Siber güvenlik, dijital çağın en önemli meselelerinden biri haline gelmiştir. Ancak bu konuda genellikle teknolojik boyut öne çıkarken, insani ve ahlaki tarafı gölgede kalmaktadır. Siber güvenliğin sadece bir teknoloji meselesi olmadığını, aynı zamanda insanlara yönelik etik ve insani bir sorumluluk olduğunu anlamamız gerekiyor.

Siber Güvenliğin Temel Amacı

Siber güvenlik, bireylerin, kurumların ve toplumların dijital ortamda korunmasını amaçlar. Bu koruma, aşağıdaki unsurları kapsar:

1.        Veri Mahremiyeti: Kişisel bilgilerin izinsiz erişimlere karşı korunması.

2.        Dijital Altyapı Güvenliği: Kamu ve özel sektörün teknolojik altyapılarının zarar görmesini önlemek.

3.        Kritik Bilgilerin Güvenliği: Devletler ve toplumlar için stratejik önem taşıyan bilgilerin korunması.

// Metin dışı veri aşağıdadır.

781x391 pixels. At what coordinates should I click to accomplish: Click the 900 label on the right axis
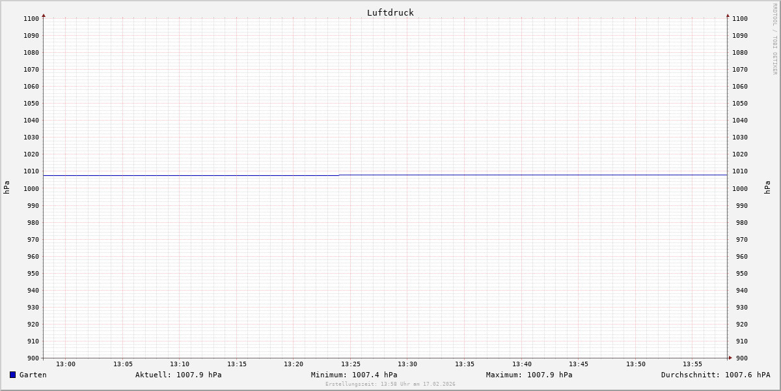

Bu unsurların hepsi, yalnızca teknik çözümlerle değil, aynı zamanda etik ilkelerle de şekillendirilmelidir.

Kime Karşı Savunma?

Siber güvenlikte savunma ihtiyacının doğduğu başlıca aktörler şunlardır:

1. Siber Suçlular

Hacker grupları ve bireyler, kişisel çıkarları için sistemlere zarar verebilir. Bu gruplara karşı savunma, hem teknolojik hem de hukuki tedbirlerle sağlanmalıdır. Ancak, suçluların da birer insan olduğu ve topluma yeniden kazandırılmaları gerektiği unutulmamalıdır.

2. Düşmanca Devletler

Devlet destekli siber saldırılar, ulusal güvenlik için büyük bir tehdit oluşturur. Bu bağlamda savunma, hem teknolojik kapasitenin artırılması hem de diplomatik yolların kullanılmasıyla gerçekleşmelidir.

3. Şirketler ve Özel Kuruluşlar

Büyük şirketler, bazen kâr amacıyla kullanıcılarının mahremiyetini ihlal edebilir. İslam’ın ticaret ahlakı ve adalet anlayışı, bu tür uygulamaların önlenmesini gerektirir.

İnsani ve Ahlaki Boyut

Adalet İlkesine Dayalı Savunma

Siber güvenlik çalışmaları, yalnızca güçlüleri değil, aynı zamanda zayıf ve korunmasız bireyleri de savunmayı hedeflemelidir. İslam’da adalet ilkesi, her bireyin haklarının korunmasını zorunlu kılar.

Zararı Minimize Etmek

Bir saldırıya karşı savunma yapılırken, bu savunmanın başka birey veya gruplara zarar vermemesine dikkat edilmelidir. Peygamber Efendimiz (sav), “Zarar vermek de zarar görmek de yoktur,” buyurarak bu ilkeyi açıkça ifade etmiştir.

Eğitim ve Farkındalık

Siber güvenlik yalnızca uzmanların işi değildir. Bireylerin bilinçlendirilmesi, toplumsal bir savunma mekanizması oluşturmanın temel taşıdır. İnsanlara dijital dünyada nasıl güvenli kalacaklarını öğretmek, uzun vadeli çözümler sağlar.

Siber güvenlikte temel mesele, teknolojik sistemleri korumanın ötesinde, insanı ve onun haklarını koruma bilincine ulaşmaktır. Kime karşı savunma yaparsak yapalım, niyetimiz adaleti ve hakkaniyeti gözetmek olmalıdır. İnsanın mahremiyetine ve haklarına saygı duymak, yalnızca teknik bir zorunluluk değil, aynı zamanda dini ve ahlaki bir sorumluluktur.